## WHAT YOU WILL DO
An exact reproduction of all the entries is what the answer must contain.

Dataset entries
::::::::::

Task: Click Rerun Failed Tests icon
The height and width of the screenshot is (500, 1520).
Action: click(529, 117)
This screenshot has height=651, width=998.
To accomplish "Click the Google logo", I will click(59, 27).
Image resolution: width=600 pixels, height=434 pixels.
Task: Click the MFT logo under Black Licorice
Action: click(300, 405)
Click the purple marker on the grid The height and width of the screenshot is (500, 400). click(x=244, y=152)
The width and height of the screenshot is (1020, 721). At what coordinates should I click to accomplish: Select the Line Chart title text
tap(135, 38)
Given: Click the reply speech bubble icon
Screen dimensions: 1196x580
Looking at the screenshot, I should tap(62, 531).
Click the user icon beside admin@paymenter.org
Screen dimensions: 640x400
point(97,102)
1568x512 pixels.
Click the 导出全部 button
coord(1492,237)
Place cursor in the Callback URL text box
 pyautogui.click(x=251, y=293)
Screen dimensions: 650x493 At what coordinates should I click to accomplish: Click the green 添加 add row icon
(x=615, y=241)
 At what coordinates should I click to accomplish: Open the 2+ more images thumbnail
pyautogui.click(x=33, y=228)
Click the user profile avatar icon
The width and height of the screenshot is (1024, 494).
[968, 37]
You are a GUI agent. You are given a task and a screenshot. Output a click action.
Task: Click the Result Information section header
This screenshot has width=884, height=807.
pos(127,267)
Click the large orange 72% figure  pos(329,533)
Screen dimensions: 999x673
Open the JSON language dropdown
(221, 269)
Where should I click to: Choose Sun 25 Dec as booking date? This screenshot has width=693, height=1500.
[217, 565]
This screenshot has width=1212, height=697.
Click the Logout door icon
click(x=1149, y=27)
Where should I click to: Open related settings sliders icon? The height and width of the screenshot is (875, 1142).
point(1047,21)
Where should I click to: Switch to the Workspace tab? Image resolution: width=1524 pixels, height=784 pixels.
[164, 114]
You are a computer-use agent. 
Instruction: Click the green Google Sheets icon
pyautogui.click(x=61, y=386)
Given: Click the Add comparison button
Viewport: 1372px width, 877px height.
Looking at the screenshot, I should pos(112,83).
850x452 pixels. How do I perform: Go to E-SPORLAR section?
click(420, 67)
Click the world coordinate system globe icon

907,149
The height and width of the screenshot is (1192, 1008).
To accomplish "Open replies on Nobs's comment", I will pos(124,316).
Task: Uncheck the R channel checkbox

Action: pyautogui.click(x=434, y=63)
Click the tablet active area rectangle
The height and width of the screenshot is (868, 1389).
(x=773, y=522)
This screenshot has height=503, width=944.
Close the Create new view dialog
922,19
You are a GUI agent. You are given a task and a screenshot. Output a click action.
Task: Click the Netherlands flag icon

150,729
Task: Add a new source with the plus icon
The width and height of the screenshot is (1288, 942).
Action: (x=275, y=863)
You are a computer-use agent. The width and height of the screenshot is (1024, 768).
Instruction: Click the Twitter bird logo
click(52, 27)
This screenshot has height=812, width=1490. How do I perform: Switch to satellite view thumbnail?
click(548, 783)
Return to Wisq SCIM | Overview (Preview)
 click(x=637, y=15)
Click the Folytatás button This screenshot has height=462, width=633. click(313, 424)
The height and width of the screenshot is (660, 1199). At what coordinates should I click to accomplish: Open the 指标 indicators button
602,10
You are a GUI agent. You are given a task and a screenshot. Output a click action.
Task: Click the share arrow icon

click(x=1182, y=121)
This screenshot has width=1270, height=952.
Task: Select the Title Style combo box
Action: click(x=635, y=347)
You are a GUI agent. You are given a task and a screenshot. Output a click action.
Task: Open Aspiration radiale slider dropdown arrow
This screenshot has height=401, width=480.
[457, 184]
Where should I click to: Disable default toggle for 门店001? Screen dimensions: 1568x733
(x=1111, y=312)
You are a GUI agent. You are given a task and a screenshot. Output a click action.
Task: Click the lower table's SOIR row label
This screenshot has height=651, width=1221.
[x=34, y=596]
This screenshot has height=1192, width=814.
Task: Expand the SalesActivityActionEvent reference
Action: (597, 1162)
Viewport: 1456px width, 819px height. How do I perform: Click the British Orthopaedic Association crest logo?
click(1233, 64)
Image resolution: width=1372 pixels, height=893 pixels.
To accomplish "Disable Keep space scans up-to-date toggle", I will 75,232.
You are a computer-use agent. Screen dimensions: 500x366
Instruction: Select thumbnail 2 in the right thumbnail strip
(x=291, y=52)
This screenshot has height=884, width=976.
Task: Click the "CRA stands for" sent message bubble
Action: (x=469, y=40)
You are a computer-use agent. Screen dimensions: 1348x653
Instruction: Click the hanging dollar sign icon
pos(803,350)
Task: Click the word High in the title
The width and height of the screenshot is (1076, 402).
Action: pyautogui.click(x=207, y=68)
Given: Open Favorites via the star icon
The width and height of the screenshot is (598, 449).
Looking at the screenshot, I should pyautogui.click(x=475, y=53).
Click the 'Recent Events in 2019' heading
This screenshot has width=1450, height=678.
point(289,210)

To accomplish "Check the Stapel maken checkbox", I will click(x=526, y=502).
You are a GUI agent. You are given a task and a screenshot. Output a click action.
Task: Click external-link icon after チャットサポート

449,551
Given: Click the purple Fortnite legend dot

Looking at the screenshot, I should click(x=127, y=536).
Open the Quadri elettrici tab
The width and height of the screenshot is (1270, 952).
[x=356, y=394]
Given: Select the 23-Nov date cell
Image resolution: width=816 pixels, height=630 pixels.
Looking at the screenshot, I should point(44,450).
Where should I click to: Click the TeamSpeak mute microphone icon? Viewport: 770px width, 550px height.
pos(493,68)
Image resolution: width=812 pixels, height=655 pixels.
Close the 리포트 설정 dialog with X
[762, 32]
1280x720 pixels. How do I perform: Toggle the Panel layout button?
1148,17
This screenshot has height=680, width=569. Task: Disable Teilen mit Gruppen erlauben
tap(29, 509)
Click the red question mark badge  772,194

::::::::::

## ANSWER SECTION
Task: Click Rerun Failed Tests icon
The height and width of the screenshot is (500, 1520).
Action: click(529, 117)
This screenshot has height=651, width=998.
To accomplish "Click the Google logo", I will click(59, 27).
Image resolution: width=600 pixels, height=434 pixels.
Task: Click the MFT logo under Black Licorice
Action: click(300, 405)
Click the purple marker on the grid The height and width of the screenshot is (500, 400). click(x=244, y=152)
The width and height of the screenshot is (1020, 721). At what coordinates should I click to accomplish: Select the Line Chart title text
tap(135, 38)
Given: Click the reply speech bubble icon
Screen dimensions: 1196x580
Looking at the screenshot, I should tap(62, 531).
Click the user icon beside admin@paymenter.org
Screen dimensions: 640x400
point(97,102)
1568x512 pixels.
Click the 导出全部 button
coord(1492,237)
Place cursor in the Callback URL text box
 pyautogui.click(x=251, y=293)
Screen dimensions: 650x493 At what coordinates should I click to accomplish: Click the green 添加 add row icon
(x=615, y=241)
 At what coordinates should I click to accomplish: Open the 2+ more images thumbnail
pyautogui.click(x=33, y=228)
Click the user profile avatar icon
The width and height of the screenshot is (1024, 494).
[968, 37]
You are a GUI agent. You are given a task and a screenshot. Output a click action.
Task: Click the Result Information section header
This screenshot has width=884, height=807.
pos(127,267)
Click the large orange 72% figure  pos(329,533)
Screen dimensions: 999x673
Open the JSON language dropdown
(221, 269)
Where should I click to: Choose Sun 25 Dec as booking date? This screenshot has width=693, height=1500.
[217, 565]
This screenshot has width=1212, height=697.
Click the Logout door icon
click(x=1149, y=27)
Where should I click to: Open related settings sliders icon? The height and width of the screenshot is (875, 1142).
point(1047,21)
Where should I click to: Switch to the Workspace tab? Image resolution: width=1524 pixels, height=784 pixels.
[164, 114]
You are a computer-use agent. 
Instruction: Click the green Google Sheets icon
pyautogui.click(x=61, y=386)
Given: Click the Add comparison button
Viewport: 1372px width, 877px height.
Looking at the screenshot, I should pos(112,83).
850x452 pixels. How do I perform: Go to E-SPORLAR section?
click(420, 67)
Click the world coordinate system globe icon

907,149
The height and width of the screenshot is (1192, 1008).
To accomplish "Open replies on Nobs's comment", I will pos(124,316).
Task: Uncheck the R channel checkbox

Action: pyautogui.click(x=434, y=63)
Click the tablet active area rectangle
The height and width of the screenshot is (868, 1389).
(x=773, y=522)
This screenshot has height=503, width=944.
Close the Create new view dialog
922,19
You are a GUI agent. You are given a task and a screenshot. Output a click action.
Task: Click the Netherlands flag icon

150,729
Task: Add a new source with the plus icon
The width and height of the screenshot is (1288, 942).
Action: (x=275, y=863)
You are a computer-use agent. The width and height of the screenshot is (1024, 768).
Instruction: Click the Twitter bird logo
click(52, 27)
This screenshot has height=812, width=1490. How do I perform: Switch to satellite view thumbnail?
click(548, 783)
Return to Wisq SCIM | Overview (Preview)
 click(x=637, y=15)
Click the Folytatás button This screenshot has height=462, width=633. click(313, 424)
The height and width of the screenshot is (660, 1199). At what coordinates should I click to accomplish: Open the 指标 indicators button
602,10
You are a GUI agent. You are given a task and a screenshot. Output a click action.
Task: Click the share arrow icon

click(x=1182, y=121)
This screenshot has width=1270, height=952.
Task: Select the Title Style combo box
Action: click(x=635, y=347)
You are a GUI agent. You are given a task and a screenshot. Output a click action.
Task: Open Aspiration radiale slider dropdown arrow
This screenshot has height=401, width=480.
[457, 184]
Where should I click to: Disable default toggle for 门店001? Screen dimensions: 1568x733
(x=1111, y=312)
You are a GUI agent. You are given a task and a screenshot. Output a click action.
Task: Click the lower table's SOIR row label
This screenshot has height=651, width=1221.
[x=34, y=596]
This screenshot has height=1192, width=814.
Task: Expand the SalesActivityActionEvent reference
Action: (597, 1162)
Viewport: 1456px width, 819px height. How do I perform: Click the British Orthopaedic Association crest logo?
click(1233, 64)
Image resolution: width=1372 pixels, height=893 pixels.
To accomplish "Disable Keep space scans up-to-date toggle", I will 75,232.
You are a computer-use agent. Screen dimensions: 500x366
Instruction: Select thumbnail 2 in the right thumbnail strip
(x=291, y=52)
This screenshot has height=884, width=976.
Task: Click the "CRA stands for" sent message bubble
Action: (x=469, y=40)
You are a computer-use agent. Screen dimensions: 1348x653
Instruction: Click the hanging dollar sign icon
pos(803,350)
Task: Click the word High in the title
The width and height of the screenshot is (1076, 402).
Action: pyautogui.click(x=207, y=68)
Given: Open Favorites via the star icon
The width and height of the screenshot is (598, 449).
Looking at the screenshot, I should pyautogui.click(x=475, y=53).
Click the 'Recent Events in 2019' heading
This screenshot has width=1450, height=678.
point(289,210)

To accomplish "Check the Stapel maken checkbox", I will click(x=526, y=502).
You are a GUI agent. You are given a task and a screenshot. Output a click action.
Task: Click external-link icon after チャットサポート

449,551
Given: Click the purple Fortnite legend dot

Looking at the screenshot, I should click(x=127, y=536).
Open the Quadri elettrici tab
The width and height of the screenshot is (1270, 952).
[x=356, y=394]
Given: Select the 23-Nov date cell
Image resolution: width=816 pixels, height=630 pixels.
Looking at the screenshot, I should point(44,450).
Where should I click to: Click the TeamSpeak mute microphone icon? Viewport: 770px width, 550px height.
pos(493,68)
Image resolution: width=812 pixels, height=655 pixels.
Close the 리포트 설정 dialog with X
[762, 32]
1280x720 pixels. How do I perform: Toggle the Panel layout button?
1148,17
This screenshot has height=680, width=569. Task: Disable Teilen mit Gruppen erlauben
tap(29, 509)
Click the red question mark badge  772,194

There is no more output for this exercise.